What someone chooses to store in a place is not usually relevant unless it is chemicals that can spontaneously combust (eg: linseed oil) certain batteries, pressurised containers, cannister gas - universally known 'dangerous goods'.

ABetaDad1 Fri 29-Jan-16 18:22:48

Your bigger risk is dry rot.

Wood and paper stored long term in a damp basement will be a perfect breeding ground for spores, death watch beetle, wood worm and every other type of wood rotting and boring pest.

Our builder who converted our basement told us that is often a source of many problems in old houses. We had our basement cleared as soon as we bought the house, temporarily stored some wood and other objects but had it treated for dry rot before tanking it out.

Drquin Fri 29-Jan-16 19:03:04

Well, yes there's a risk of fire ...... There's a risk of fire anywhere the elements of the fire triangle (oxygen, fuel and heat) combine.

Whether it's a "big" risk, I.e.
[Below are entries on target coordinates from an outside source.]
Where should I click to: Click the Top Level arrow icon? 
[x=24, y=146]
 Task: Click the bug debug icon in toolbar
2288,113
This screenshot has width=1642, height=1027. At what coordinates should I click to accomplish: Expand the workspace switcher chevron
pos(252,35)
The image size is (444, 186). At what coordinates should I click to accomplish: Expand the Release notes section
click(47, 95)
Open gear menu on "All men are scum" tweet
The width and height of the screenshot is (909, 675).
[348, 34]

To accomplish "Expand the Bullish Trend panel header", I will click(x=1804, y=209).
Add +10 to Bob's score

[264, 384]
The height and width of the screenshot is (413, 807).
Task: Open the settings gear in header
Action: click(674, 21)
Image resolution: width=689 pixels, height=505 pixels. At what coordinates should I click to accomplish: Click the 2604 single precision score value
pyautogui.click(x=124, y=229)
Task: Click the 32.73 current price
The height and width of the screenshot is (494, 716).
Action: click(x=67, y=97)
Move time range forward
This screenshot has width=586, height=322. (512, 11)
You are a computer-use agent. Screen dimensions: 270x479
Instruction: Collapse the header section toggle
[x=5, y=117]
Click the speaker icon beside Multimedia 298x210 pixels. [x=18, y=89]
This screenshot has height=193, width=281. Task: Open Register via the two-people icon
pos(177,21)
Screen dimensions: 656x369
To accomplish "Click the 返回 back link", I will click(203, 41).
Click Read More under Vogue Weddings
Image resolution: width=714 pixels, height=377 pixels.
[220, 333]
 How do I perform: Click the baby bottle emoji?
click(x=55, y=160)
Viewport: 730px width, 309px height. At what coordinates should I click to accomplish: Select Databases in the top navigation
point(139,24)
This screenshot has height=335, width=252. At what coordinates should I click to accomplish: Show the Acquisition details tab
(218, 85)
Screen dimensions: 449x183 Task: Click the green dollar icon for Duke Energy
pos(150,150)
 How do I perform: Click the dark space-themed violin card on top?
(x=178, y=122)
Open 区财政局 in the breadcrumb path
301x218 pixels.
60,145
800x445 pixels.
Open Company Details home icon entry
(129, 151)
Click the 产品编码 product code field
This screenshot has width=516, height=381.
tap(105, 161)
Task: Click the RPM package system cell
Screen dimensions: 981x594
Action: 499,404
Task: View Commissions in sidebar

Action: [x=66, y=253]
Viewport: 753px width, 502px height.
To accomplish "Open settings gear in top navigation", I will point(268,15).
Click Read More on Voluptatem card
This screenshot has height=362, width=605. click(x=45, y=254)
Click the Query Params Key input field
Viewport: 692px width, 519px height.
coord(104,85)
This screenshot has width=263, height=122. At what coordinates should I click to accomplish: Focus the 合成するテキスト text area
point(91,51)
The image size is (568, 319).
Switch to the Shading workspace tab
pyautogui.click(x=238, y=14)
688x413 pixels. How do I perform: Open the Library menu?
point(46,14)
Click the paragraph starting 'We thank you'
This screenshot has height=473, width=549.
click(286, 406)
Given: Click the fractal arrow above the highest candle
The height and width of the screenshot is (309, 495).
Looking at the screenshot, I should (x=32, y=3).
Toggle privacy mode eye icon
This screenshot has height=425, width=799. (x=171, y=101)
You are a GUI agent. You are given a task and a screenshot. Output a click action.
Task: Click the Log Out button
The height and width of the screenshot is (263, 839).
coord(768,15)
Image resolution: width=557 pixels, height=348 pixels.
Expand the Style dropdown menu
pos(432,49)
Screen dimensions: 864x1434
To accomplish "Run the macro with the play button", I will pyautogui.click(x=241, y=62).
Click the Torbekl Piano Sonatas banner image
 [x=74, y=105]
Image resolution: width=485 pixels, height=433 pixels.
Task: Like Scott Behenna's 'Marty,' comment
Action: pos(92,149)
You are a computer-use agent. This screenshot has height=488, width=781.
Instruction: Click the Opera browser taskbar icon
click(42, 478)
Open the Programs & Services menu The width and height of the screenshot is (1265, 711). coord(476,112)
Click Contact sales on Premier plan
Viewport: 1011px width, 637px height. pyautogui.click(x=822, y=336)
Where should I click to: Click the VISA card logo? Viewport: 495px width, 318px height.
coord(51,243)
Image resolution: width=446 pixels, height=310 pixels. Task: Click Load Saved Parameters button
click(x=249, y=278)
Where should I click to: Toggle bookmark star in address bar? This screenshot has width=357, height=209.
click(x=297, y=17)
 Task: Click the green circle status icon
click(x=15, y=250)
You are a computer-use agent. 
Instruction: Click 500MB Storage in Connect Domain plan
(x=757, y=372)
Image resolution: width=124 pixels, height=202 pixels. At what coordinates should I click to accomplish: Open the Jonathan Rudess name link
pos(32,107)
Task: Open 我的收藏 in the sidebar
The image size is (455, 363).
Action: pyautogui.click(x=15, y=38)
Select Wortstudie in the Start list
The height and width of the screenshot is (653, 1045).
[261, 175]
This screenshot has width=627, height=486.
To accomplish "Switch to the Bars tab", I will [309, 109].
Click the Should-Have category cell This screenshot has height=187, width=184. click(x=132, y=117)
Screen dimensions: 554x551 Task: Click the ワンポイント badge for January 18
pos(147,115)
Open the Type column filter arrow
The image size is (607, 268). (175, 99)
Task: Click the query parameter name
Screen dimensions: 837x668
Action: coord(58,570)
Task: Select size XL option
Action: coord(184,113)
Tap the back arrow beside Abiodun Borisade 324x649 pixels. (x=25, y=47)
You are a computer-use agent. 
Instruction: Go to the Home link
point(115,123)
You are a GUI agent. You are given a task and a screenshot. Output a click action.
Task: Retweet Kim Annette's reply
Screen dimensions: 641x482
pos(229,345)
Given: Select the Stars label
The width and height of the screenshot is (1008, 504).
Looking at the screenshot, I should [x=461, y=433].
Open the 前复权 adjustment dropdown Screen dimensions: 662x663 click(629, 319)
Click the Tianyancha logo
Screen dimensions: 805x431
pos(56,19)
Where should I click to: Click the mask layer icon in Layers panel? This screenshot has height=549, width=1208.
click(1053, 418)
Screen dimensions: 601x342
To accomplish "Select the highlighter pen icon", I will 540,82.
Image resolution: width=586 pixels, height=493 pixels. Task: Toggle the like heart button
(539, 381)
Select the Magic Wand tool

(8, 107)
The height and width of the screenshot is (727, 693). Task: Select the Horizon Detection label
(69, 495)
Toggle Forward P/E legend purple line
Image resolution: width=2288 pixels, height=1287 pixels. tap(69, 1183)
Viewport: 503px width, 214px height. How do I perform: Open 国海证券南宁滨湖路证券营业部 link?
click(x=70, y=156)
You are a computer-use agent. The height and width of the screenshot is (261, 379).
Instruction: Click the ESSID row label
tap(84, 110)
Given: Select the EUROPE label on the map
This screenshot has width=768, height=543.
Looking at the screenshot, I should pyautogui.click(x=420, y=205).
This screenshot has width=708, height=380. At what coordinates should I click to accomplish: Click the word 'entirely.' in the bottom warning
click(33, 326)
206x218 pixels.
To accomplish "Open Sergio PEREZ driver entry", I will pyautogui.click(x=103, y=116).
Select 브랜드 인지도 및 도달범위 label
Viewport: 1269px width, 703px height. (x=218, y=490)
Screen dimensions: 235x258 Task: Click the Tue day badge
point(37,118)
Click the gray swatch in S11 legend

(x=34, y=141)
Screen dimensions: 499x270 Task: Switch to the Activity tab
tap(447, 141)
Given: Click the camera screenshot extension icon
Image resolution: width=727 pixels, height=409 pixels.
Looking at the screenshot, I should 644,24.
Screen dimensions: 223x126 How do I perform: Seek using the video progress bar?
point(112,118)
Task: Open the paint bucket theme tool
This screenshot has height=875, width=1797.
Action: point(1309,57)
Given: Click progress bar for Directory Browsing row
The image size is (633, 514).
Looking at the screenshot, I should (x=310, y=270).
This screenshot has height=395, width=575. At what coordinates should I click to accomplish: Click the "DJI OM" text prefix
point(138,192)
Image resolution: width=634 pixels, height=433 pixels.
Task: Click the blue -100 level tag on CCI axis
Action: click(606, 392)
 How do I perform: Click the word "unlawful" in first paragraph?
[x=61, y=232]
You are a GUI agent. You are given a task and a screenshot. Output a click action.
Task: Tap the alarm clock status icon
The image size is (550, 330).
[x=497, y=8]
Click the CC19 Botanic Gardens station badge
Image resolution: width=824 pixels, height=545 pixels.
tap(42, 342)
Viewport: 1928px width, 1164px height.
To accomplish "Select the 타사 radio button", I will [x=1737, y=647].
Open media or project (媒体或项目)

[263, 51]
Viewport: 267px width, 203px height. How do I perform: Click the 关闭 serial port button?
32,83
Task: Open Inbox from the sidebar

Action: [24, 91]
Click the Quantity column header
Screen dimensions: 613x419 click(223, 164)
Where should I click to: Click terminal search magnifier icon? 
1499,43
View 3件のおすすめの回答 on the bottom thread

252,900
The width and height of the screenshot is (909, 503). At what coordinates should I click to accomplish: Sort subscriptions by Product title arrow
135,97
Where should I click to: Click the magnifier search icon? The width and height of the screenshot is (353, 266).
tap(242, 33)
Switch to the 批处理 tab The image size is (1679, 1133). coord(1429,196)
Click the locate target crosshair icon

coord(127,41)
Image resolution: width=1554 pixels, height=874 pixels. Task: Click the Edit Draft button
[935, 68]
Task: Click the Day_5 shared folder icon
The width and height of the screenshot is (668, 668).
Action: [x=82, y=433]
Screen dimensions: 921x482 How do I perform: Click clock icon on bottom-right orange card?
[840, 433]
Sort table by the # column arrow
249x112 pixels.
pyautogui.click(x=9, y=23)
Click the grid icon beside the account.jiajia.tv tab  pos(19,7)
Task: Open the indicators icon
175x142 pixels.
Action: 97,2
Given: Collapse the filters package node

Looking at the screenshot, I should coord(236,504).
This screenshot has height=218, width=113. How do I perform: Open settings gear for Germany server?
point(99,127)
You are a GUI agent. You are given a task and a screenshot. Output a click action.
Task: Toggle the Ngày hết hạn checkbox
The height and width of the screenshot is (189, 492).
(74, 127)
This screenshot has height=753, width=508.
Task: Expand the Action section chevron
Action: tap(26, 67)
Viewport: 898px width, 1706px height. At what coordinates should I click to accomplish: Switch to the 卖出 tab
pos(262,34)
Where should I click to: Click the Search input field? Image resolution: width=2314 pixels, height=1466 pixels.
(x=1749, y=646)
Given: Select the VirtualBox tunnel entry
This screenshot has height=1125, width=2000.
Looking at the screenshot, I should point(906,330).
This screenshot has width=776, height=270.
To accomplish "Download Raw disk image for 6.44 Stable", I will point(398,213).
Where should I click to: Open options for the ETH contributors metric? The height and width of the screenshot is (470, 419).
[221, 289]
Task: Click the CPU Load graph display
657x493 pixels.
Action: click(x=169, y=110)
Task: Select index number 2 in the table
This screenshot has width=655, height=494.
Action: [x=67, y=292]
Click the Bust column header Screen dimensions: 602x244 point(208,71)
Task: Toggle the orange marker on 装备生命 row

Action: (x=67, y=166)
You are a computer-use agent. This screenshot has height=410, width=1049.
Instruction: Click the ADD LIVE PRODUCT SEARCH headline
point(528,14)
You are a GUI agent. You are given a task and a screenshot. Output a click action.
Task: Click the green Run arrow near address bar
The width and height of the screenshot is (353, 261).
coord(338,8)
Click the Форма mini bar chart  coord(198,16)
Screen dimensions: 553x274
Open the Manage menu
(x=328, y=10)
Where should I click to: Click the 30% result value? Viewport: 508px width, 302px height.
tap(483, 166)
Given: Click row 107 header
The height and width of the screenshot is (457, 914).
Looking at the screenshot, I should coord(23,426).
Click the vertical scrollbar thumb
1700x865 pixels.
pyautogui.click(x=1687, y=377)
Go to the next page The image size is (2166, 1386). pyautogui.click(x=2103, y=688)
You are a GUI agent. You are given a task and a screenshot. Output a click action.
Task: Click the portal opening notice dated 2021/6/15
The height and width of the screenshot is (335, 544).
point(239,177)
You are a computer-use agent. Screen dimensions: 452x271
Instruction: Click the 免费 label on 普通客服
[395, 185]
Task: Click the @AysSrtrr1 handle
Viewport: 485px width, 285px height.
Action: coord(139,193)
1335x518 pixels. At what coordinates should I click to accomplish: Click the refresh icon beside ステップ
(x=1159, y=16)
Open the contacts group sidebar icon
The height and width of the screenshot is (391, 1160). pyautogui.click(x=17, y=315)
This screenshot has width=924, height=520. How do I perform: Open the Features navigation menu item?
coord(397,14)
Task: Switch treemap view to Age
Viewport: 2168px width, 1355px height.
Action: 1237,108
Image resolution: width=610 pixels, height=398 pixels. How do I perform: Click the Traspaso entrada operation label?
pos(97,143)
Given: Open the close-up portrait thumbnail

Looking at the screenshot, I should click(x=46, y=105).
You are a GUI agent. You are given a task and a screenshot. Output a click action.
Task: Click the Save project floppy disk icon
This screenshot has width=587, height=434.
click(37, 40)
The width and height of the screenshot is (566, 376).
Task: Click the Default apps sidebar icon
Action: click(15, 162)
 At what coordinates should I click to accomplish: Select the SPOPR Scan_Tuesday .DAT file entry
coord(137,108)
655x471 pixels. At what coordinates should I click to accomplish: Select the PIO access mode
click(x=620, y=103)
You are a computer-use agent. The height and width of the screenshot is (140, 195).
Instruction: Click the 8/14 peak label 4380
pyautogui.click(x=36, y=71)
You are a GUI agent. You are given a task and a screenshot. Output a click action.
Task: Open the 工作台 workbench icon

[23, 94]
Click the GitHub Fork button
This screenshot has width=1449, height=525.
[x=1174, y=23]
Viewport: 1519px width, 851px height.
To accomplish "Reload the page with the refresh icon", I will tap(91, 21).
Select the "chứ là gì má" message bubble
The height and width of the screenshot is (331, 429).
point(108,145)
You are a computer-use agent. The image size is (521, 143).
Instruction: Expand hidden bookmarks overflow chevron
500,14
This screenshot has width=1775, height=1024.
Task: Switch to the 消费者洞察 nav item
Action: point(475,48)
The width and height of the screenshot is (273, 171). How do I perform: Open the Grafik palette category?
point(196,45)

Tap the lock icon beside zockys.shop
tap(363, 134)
Considering the severity and likelihood (which are what gives you "risk"), is the real question.

If you can address the severity or likelihood of something happening, then you've reduced the risk.
If you don't, arguably you're increasing the risk.
So, it may well be an acceptable risk to store such items in that basement ..... If, for example, you check it "regularly" such that even if fire took hold, the severity might be "low".
Or, if you have no obvious heat sources, then you've reduced the likelihood of fire taking hold.

The risk always remains ..... Depends how much of one is acceptable.

Are you at work, in the UK? If so, have a look at for guidance on fire risk assessments.

ftm123 Fri 29-Jan-16 21:38:59

Thanks guys.

PseudoBadger Fri 29-Jan-16 22:30:22

Also potential for pest harbourage

Qwebec Sat 30-Jan-16 01:37:26

Most people I know who have unfinished basements use it for storage, and it is generally packed (houses w/o basements are rare here)
I never heard of a fire starting there.

Water damage on the other hand are quite frequent.